On se souvient, et LLC s'en était fait l'écho, que cette QPC du 8 juillet avait suscité les inquiétudes des juges des enfants. Ils redoutaient en fait la disparition pure et simple de la justice des mineurs, ces derniers étant finalement punis avec la même sévérité que les adultes.
Le Conseil s'est manifestement efforcé d'apaiser ces craintes.

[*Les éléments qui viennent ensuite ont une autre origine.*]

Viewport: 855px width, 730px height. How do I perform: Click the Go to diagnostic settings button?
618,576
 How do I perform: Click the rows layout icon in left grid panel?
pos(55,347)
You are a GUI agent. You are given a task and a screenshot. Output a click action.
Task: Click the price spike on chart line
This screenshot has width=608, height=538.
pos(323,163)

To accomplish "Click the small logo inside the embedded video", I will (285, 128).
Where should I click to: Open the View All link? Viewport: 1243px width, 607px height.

Il rappelle que la loi doit être appréciée par rapport au principe fondamental reconnu par les lois de la République qu'il avait déjà affirmé dans sa décision sur la loi Perben I du 29 août 2002. Ce principe implique "l'atténuation de la responsabilité pénale des mineurs et la recherche de leur relèvement éducatif et moral". En d'autres termes, ce PFLR impose une double contrainte, d'une part garantir la spécificité de la justice des mineurs, d'autre part assurer sa finalité éducative.
C'est ainsi que le Conseil finit par déclarer inconstitutionnelles des dispositions qu'il juge trop sévères par rapport à ce principe. La possibilité d'assigner à résidence un mineur de 16 ans avec surveillance électronique est ainsi considéré comme "d'une rigueur d'autant moins nécessaire" que la même loi assouplit les conditions permettant de placer un mineur sous contrôle judiciaire".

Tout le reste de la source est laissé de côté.